# [Problem to work on]
Lay out the records as a two-column CSV with the columns "instruction" and "click_point". Use one row per request, starting at the line containing "Where should I" and ending at the line containing "[1250, 595]". Put each request's text and its answer in their own quoted field, turn line breaks into spaces, and leave the pictures out.

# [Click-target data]
** Start **

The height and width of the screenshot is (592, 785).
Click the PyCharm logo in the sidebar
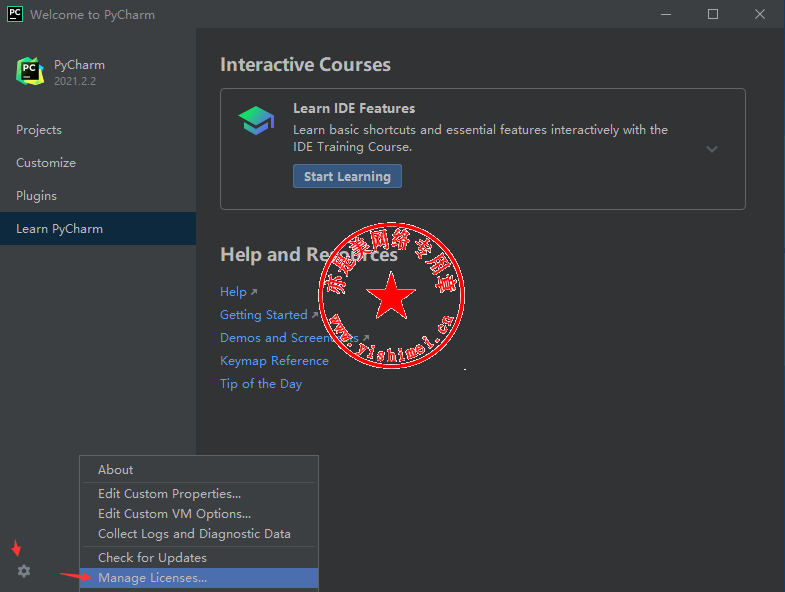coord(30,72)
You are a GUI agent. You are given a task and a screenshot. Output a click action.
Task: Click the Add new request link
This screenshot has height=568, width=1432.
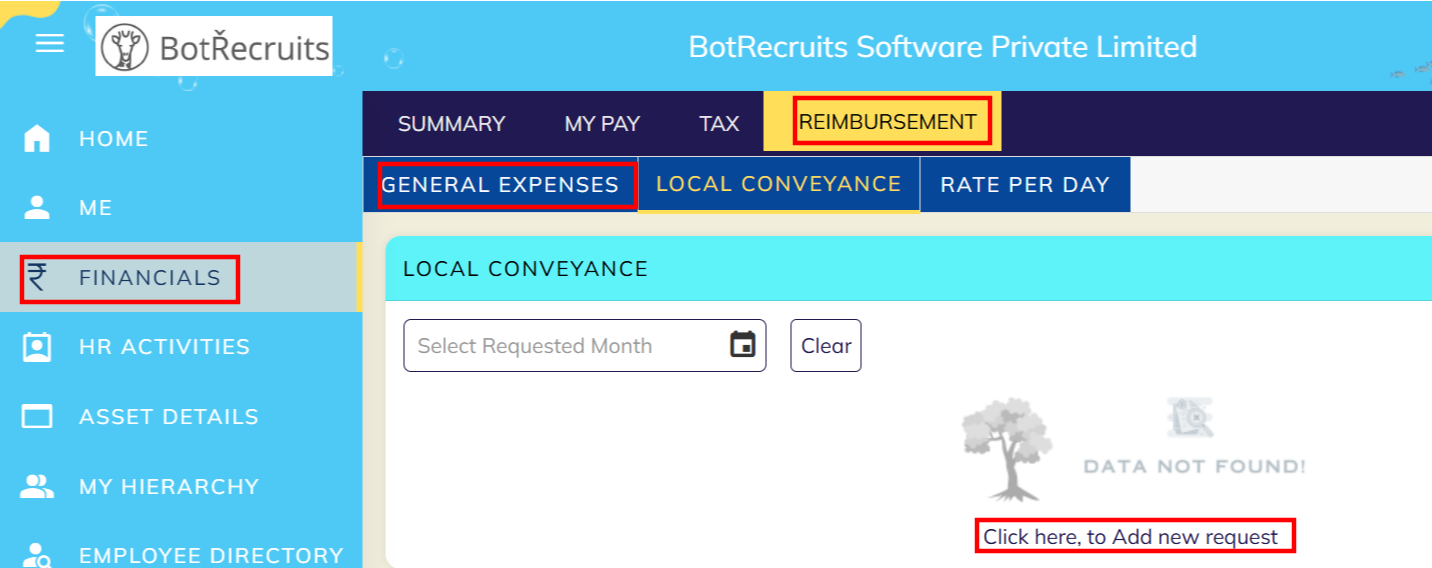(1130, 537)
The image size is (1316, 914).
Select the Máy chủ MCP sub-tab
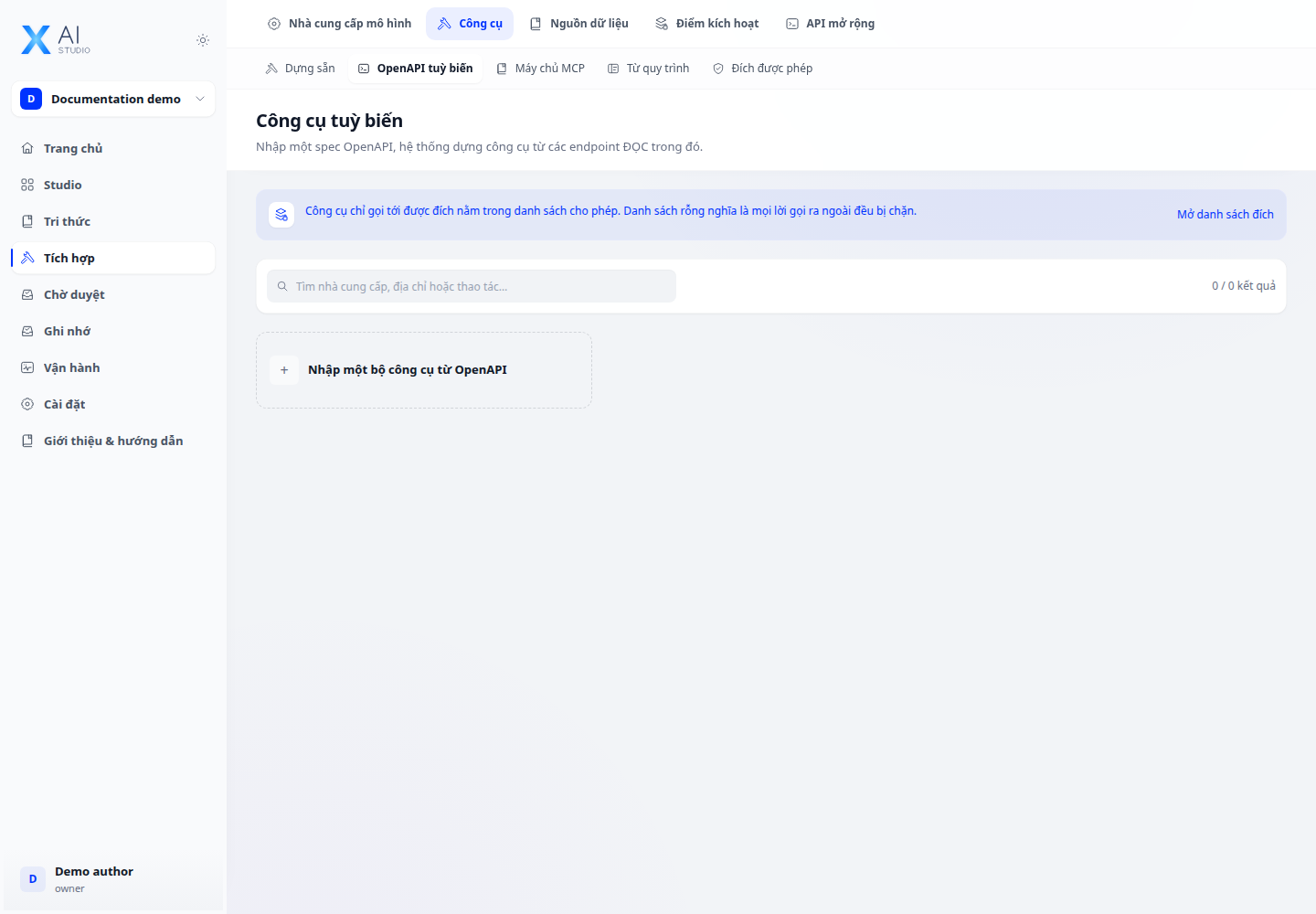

** End **
** Start **

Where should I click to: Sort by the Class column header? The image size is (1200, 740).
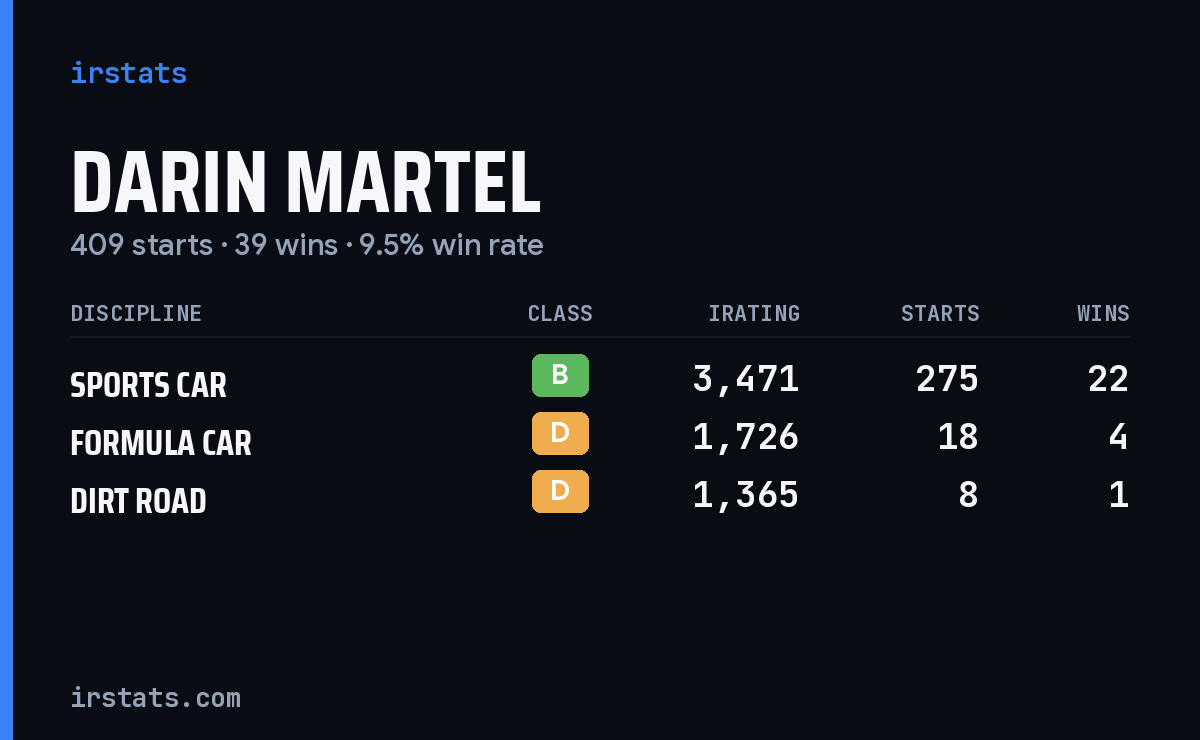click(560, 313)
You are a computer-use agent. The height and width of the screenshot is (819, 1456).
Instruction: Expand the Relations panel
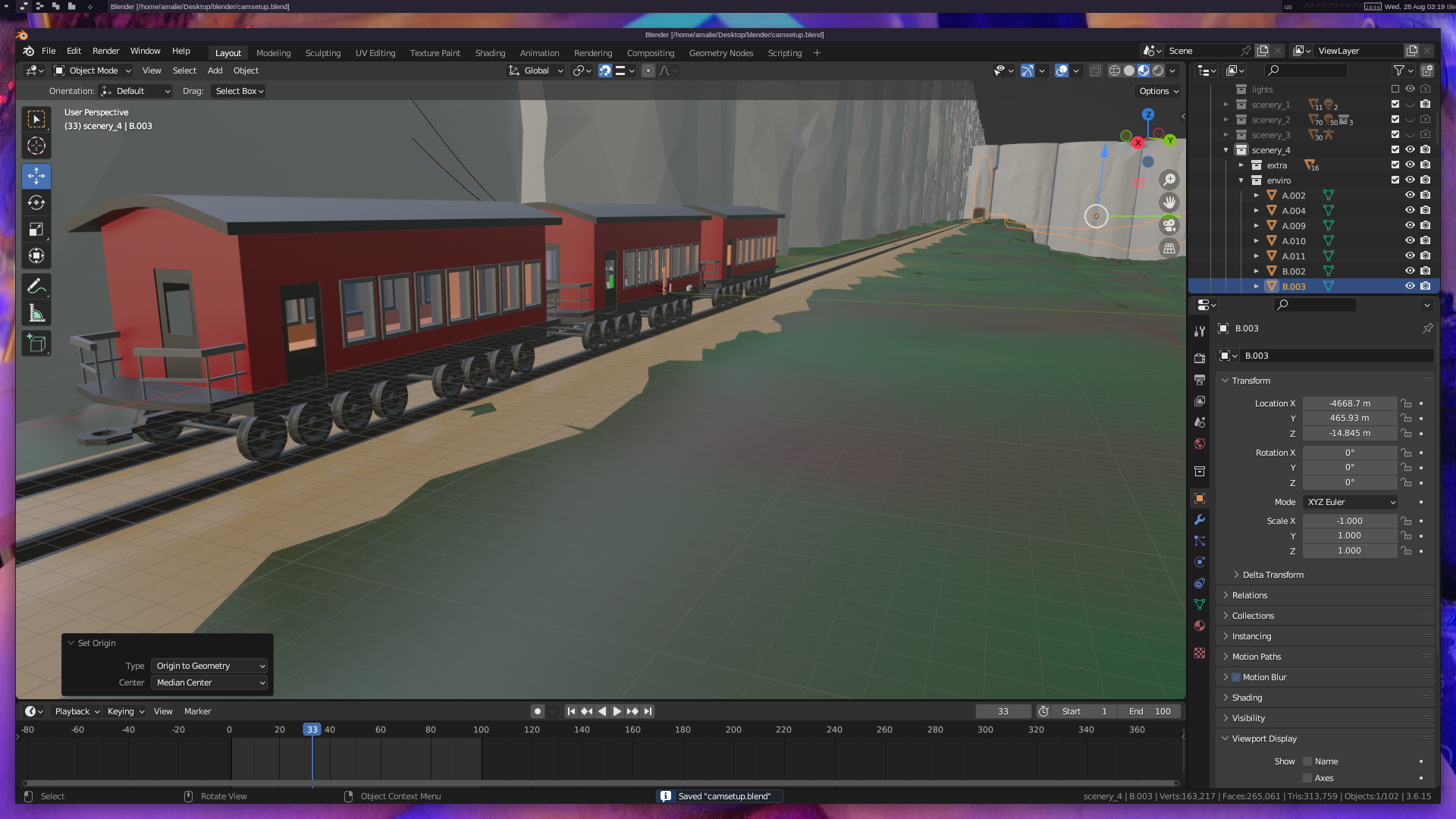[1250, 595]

** End **

# [Full response]
instruction,click_point
"Where should I click to: Sort by the Class column header? The image size is (1200, 740).","click(560, 313)"
"You are a computer-use agent. The height and width of the screenshot is (819, 1456). Instruction: Expand the Relations panel","[1250, 595]"